◆ Request 1
In the entries, take the part that opens with the line containing "You are a computer-use" and closes with the line containing "tap(95, 30)", and change "Hide" to "Toggle" while keeping everything else the same. Leave the pictures out of your answer.

◆ Source text
## start

Case No. 16-CV-0226-CVE-FHM
OPINION AND ORDER
Now before the Court is Defendant's Motion for Attorneys' Fees and Costs (Dkt. # 91). Defendant Summit Drilling Company, Inc. (Summit) asks the Court for an order directing plaintiff BDI, LLC (BDI) and/or its counsel to pay Summit's attorney fees and costs incurred in this litigation pursuant to Federal Rule of Civil Procedure 11, 28 U.S.C. § 1927, and the Court's inherent power to impose sanctions. BDI responds that defendant has failed to comply with Rule 11's safe harbor provision and its motion is untimely under Rule 54(d). Dkt. # 92. Summit replies that it is not asking for attorney fees pursuant to Rule 54 and, even if it has failed to comply with Rule 11, the Court may grant its motion under § 1927 or its inherent power. Dkt. # 95.
Summit is a drilling company that BDI hired in 2014 to drill an oil well in Richardson County, Nebraska. Dkt. # 55-1, at 1. The parties entered into a standard drilling contract created by the International Association of Drilling Contractors (Drilling Bid Proposal and Footage Drilling Contract - U.S. # 14-2114, revised 2003). See id. The contract provides that:
When operating on a Daywork Basis, [Summit] . . . assumes only the obligations and liabilities stated herein as being applicable during Daywork operations. Except for such obligations and liabilities specifically assumed by [Summit], [BDI] shall be solely responsible and assumes liability for all consequences of operations by both parties while on a Daywork Basis, including results and all other risks or liabilities incurred in or incident to such operations.Dkt. # 55-1, at 1 (emphasis omitted). The contract also specifies that "[i]n the event the hole should be lost or damaged, while [Summit] is working on a Daywork Basis, [BDI] shall be solely responsible for such damage to or loss of the hole . . . ." Id. at 4. Additionally, the contract states that:
it is the intent of the parties hereto that all releases, indemnity obligations and/or liabilities assumed by such parties under terms of this Contract . . . be without limit and without regard to the cause or causes thereof, including but not limited to . . . any theory of tort, breach of contract, fault, the negligence of any degree or character, . . . or any other theory of legal liability.Id. at 5.

## end

◆ Data for processing
## start

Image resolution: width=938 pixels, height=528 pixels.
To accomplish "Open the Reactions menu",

## end
## start

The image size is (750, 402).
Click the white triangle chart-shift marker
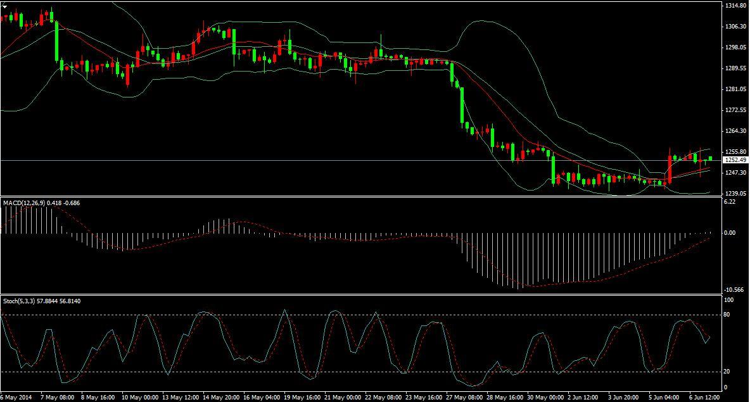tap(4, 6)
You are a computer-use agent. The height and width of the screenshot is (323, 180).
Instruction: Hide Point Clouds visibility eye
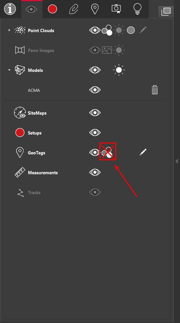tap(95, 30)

## end
## start

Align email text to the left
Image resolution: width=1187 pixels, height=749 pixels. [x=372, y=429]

## end

◆ Request 2
From the court order, extract the part that opens with the words "Case No. 16-CV-0226-CVE-FHM" and closes with "power. Dkt. # 95.", copied word for word.

◆ Exercise response 1
You are a computer-use agent. The height and width of the screenshot is (323, 180).
Instruction: Toggle Point Clouds visibility eye
tap(95, 30)

◆ Exercise response 2
Case No. 16-CV-0226-CVE-FHM
OPINION AND ORDER
Now before the Court is Defendant's Motion for Attorneys' Fees and Costs (Dkt. # 91). Defendant Summit Drilling Company, Inc. (Summit) asks the Court for an order directing plaintiff BDI, LLC (BDI) and/or its counsel to pay Summit's attorney fees and costs incurred in this litigation pursuant to Federal Rule of Civil Procedure 11, 28 U.S.C. § 1927, and the Court's inherent power to impose sanctions. BDI responds that defendant has failed to comply with Rule 11's safe harbor provision and its motion is untimely under Rule 54(d). Dkt. # 92. Summit replies that it is not asking for attorney fees pursuant to Rule 54 and, even if it has failed to comply with Rule 11, the Court may grant its motion under § 1927 or its inherent power. Dkt. # 95.